• Required task:
Please format the lines starting at the one containing "This screenshot has width=983, height=653." and ending at the one containing "(x=109, y=322)" as a Markdown table with the columns Row and Line text, leaving out blank lines and pictures.

• Input:

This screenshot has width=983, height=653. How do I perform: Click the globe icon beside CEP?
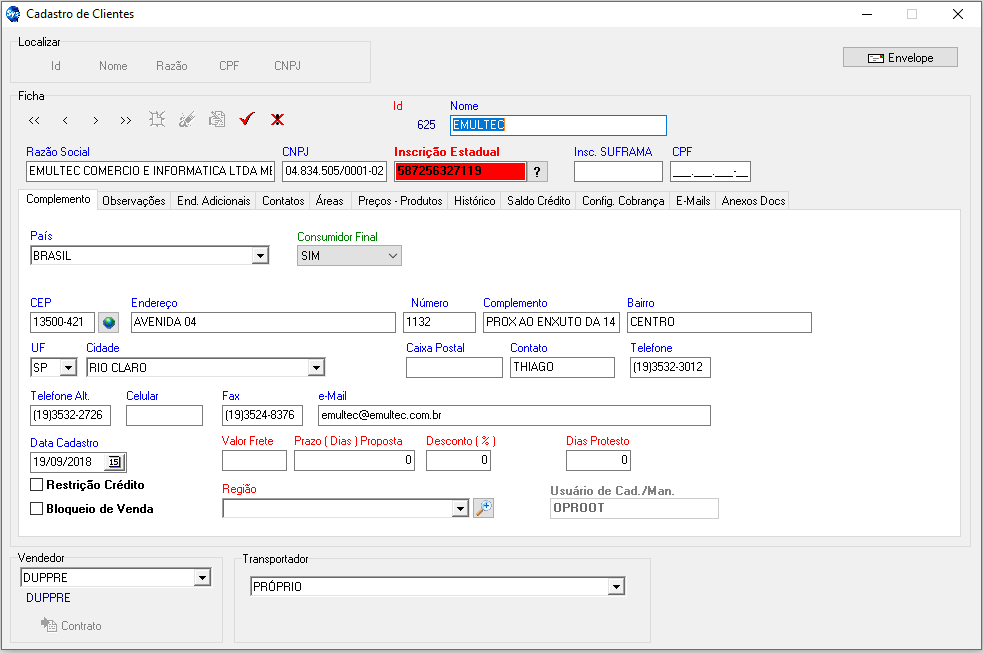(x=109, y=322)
...
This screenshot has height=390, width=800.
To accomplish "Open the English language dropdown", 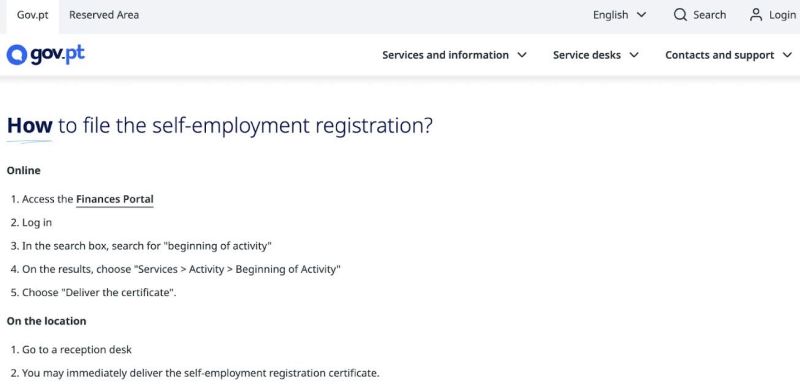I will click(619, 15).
--
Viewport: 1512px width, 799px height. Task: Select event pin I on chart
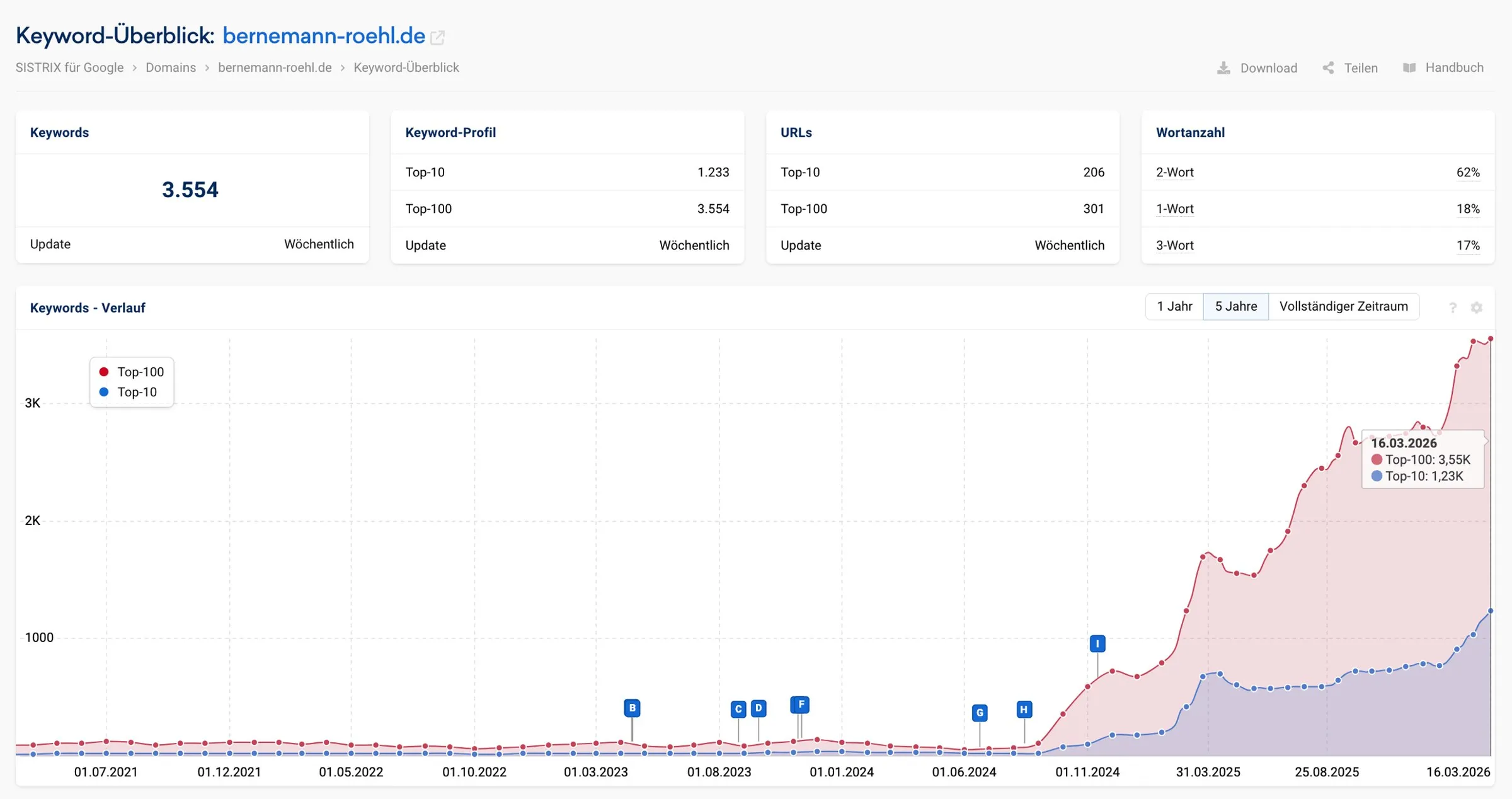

• Complete answer:
| Row | Line text |
|---|---|
| 1 | This screenshot has width=983, height=653. How do I perform: Click the globe icon beside CEP? |
| 2 | (x=109, y=322) |